LENS, FORK & TROWEL

SOIL SCIENCE, AGROECOLOGY, AND CULINARY ARTISTRY | Spring 2013

 

Equipped with gardening and cooking tools, children will engage in a sensory and scientific exploration of the systems that produce the food we eat. Journeys to local farms, forests and waterways will let children observe, plant, harvest and cook. We begin our season by working the thawing soil, hunting for spring ephemerals, and sowing our earliest seeds. As spring progresses, we experience the miraculous transformation of seed to plant, and of empty fields to lush crops. From the fields, we’ll enter our on-site kitchen laboratory, which drives our investigation of ecology and gives it an immediate, delicious purpose.

From examining the microbes and insects living in our soil to crafting meals, in this class we explored what a food system is and the roles we play within it by connecting and working directly with each element. Children became documenters of their observations and explorations, wielding field journals along with their spades. As we worked alongside expert chefs, farmers and food-crafters we began to experience the kitchen as a bridge between cultures, spanning and connecting the local with the global.

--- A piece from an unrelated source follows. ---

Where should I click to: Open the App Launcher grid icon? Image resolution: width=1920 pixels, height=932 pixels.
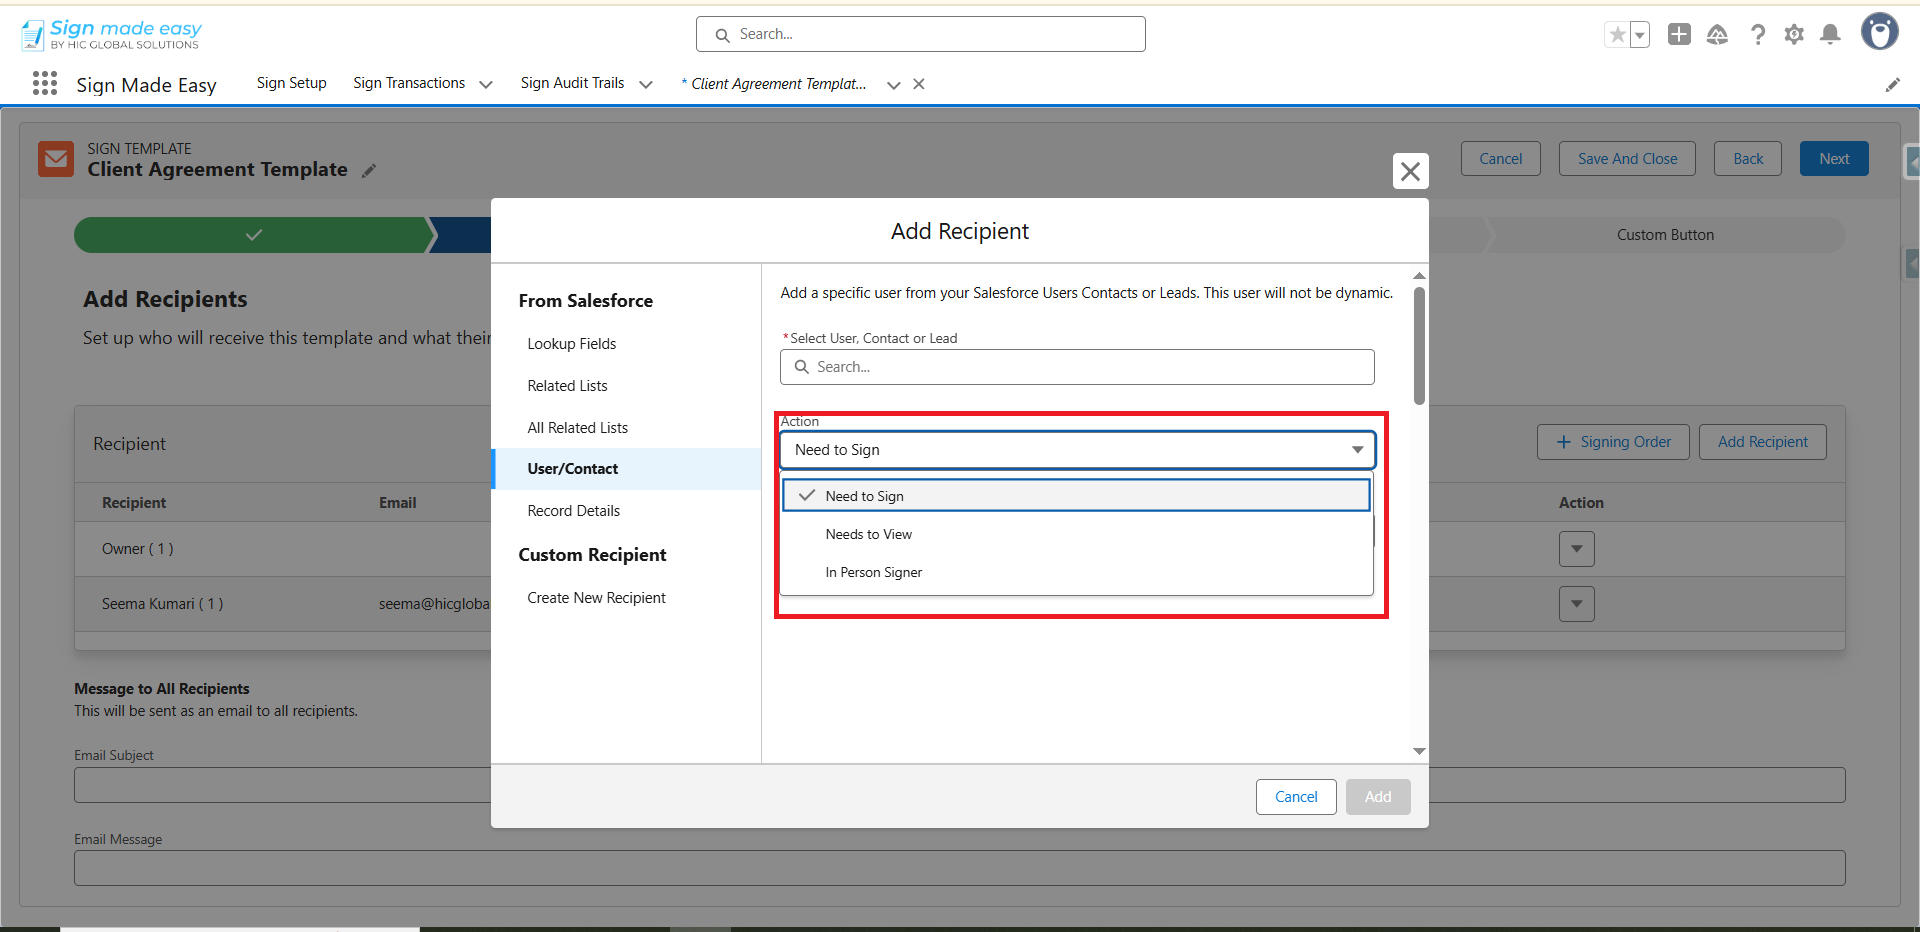45,84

Vegetables raised in our own soil became a part of a recipe that comes from Bangladesh, Morocco, or Japan - connecting ideas and tastes from across the world while expanding our understanding of the ecosystems and cultures around us. Within our own kitchen the collaborative and convivial atmosphere of creating food together invites children to acquire proficiency in whichever aspect most draws them. Exploring the complex nature of smell, taste, texture, and temperature, young chefs and growers were supported to make connections between their own experiments and discoveries. Our work together will focused on research and inquiry into many questions: 

Botany: What are the natural forces that produce a healthy plant? Why does a plant have certain qualities, what makes a plant survive, how does it nourish us? What roles does it play in its ecosystem? What is a plant community?

Agriculture: What kind of human and mechanical power goes into producing the food we eat? What impact do our agricultural practices have on our environment? How do different people and cultures grow food? What is it like to be a farmer? 

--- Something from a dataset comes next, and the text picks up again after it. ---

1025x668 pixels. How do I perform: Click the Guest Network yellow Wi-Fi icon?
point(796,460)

Biology: Can food be medicine? What is medicine to the ecosystem? What do bodies need in order to thrive? What are the different organisms that live in our soil and what are their roles? What is “good” bacteria?

Culinary Arts & Sciences: What happens when we knead dough? What do eggs do in a recipe? What happens to the textures of sugars and proteins under different applications? What is it like to be a chef? A baker? A cheesemaker?

In this workshop children prepared, seasoned and present meals for themselves as well as the public, built container gardens, tended and cultivated plants growing at Kite’s Nest, visited farms and grow produce in plots, conducted research and record observations. Day trips included visits to some of our friends and local experts, working in their own ecosystems, including Sparrowbush Farm, Chaseholm Farm, Hudson Community Garden, Turtle Tree Seeds, Bonfiglio and Bread, Camphill Bakery, Letterbox Farm Collective, Sam the Bee Man, the Greenhorns, and Good Fight Herb Company.


A workshop by Nicole LoBue and Kaya Weidman.